Chronic pruritus is burdensome for patients with chronic kidney disease (CKD). We evaluated difelikefalin efficacy and safety in reducing itch in subjects with non-dialysis-dependent CKD and those undergoing hemodialysis (HD). This phase 2, double-blind, randomized, placebo-controlled, dose-finding study enrolled non-dialysis-dependent CKD (stage 3-5) and HD subjects with moderate-to-severe pruritus. Subjects were equally randomized to oral difelikefalin (0.25, 0.5, or 1.0mg) or placebo once daily for 12weeks. The primary end point was the change in the weekly mean Worst Itching Intensity Numeric Rating Scale (WI-NRS) score at week 12. Two hundred sixty-nine subjects were randomized (mean [SD] baseline WI-NRS: 7.1 [1.2]).
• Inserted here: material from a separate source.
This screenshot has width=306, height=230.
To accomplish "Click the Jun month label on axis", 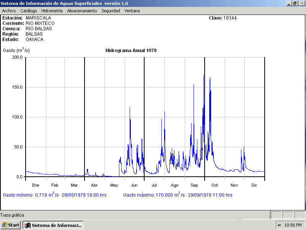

Difelikefalin 1.0mg significantly reduced weekly mean WI-NRS scores versus placebo at week 12 (P=.018), with numerical reductions observed with difelikefalin 0.25 and 0.5mg. At week 12, 38.6% of subjects receiving difelikefalin 1.0mg achieved a complete response (WI-NRS 0-1) versus 14.4% receiving placebo. Difelikefalin resulted in ∼20% improvement in itch-related quality-of-life measures. The most common treatment-emergent adverse events were dizziness, fall, constipation, diarrhea, gastroesophageal reflux disease, fatigue, hyperkalemia, hypertension, and urinary tract infection. Study duration was 12weeks. Oral difelikefalin significantly reduced itch intensity in stage 3-5 CKD subjects with moderate-to-severe pruritus, supporting continued development for this condition.